**Your task**
Using the data that follows, output only the lines from the line with "Screen dimensions: 1012x861" up to and including the line with "the PDF icon", exactly, leaving pictures aside.

---- The data

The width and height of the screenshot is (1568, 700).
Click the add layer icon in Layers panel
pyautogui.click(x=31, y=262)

--------
---- The data

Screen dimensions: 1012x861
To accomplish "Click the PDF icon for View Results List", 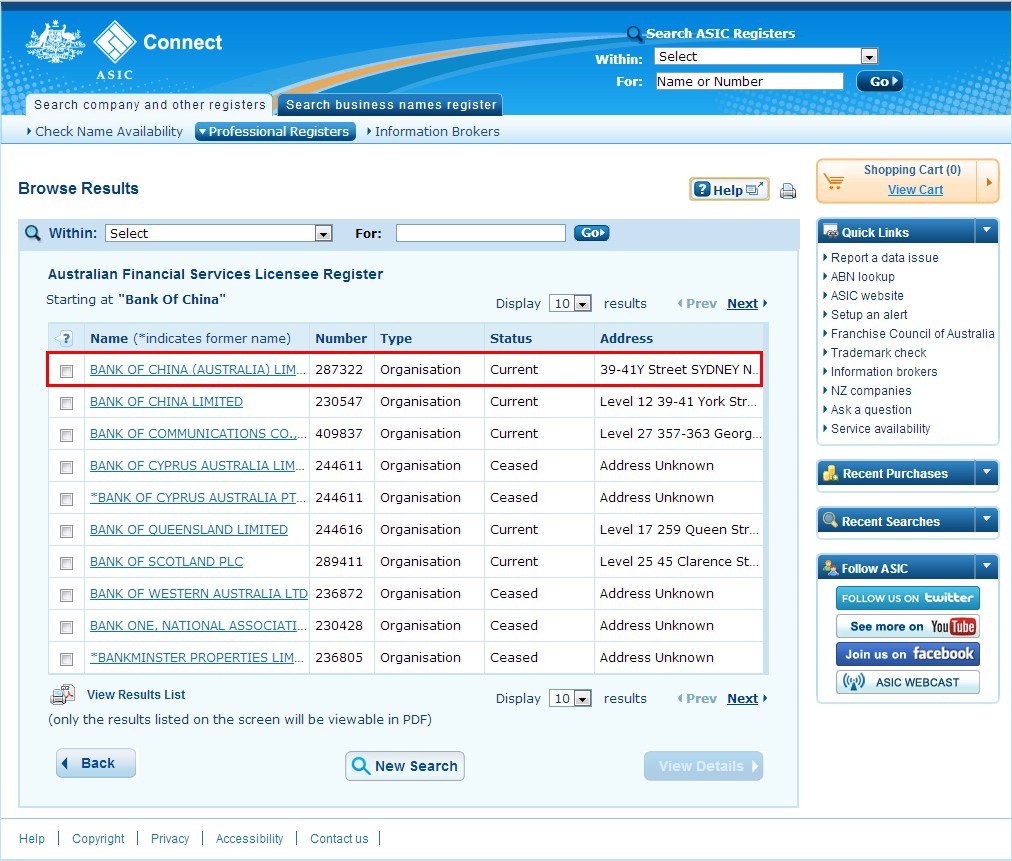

--------

**Written answer**
Screen dimensions: 1012x861
To accomplish "Click the PDF icon for View Results List", 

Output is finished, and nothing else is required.